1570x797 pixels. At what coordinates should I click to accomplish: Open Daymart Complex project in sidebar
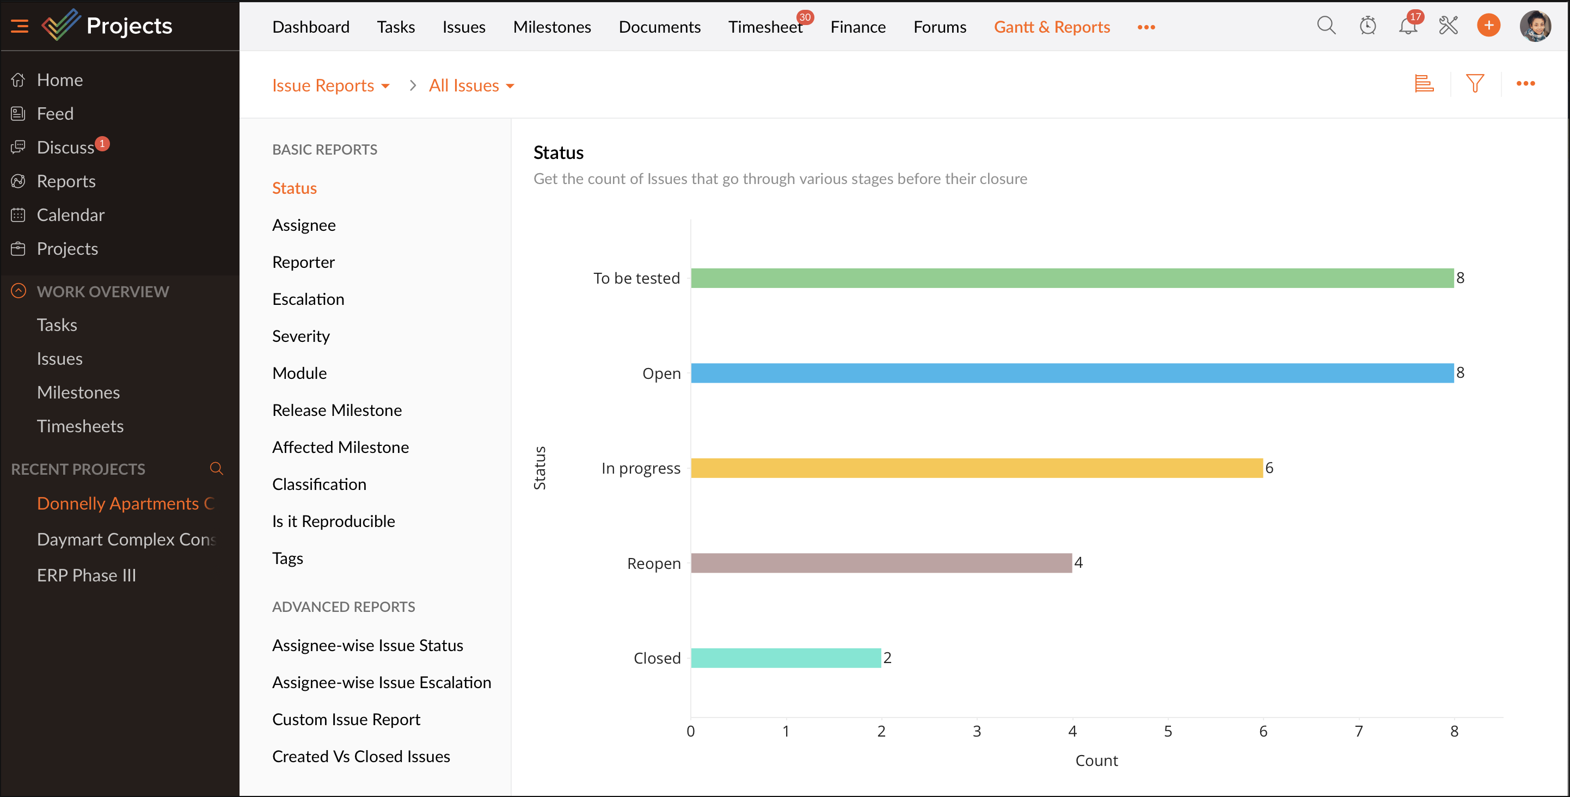(x=126, y=539)
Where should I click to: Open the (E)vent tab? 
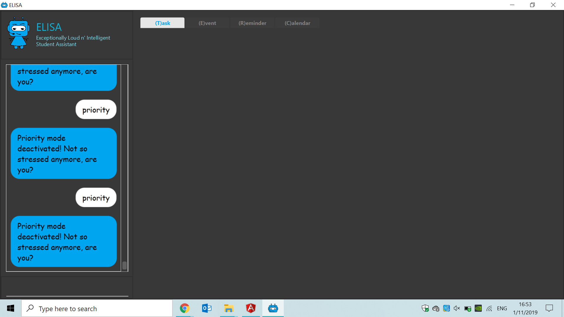[207, 23]
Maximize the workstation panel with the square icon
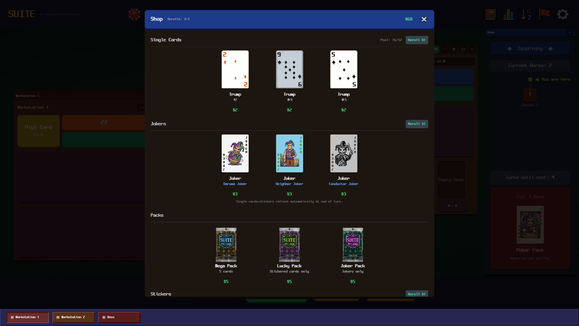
..........
ASSIGNMENT —
Please print each entry exactly as given and keep pictures out of it.

RESPONSE —
1570x797 pixels. At what coordinates should I click to accomplish: Open Daymart Complex project in sidebar
(x=126, y=539)
Where should I click to: Open the (E)vent tab? 
[207, 23]
Maximize the workstation panel with the square icon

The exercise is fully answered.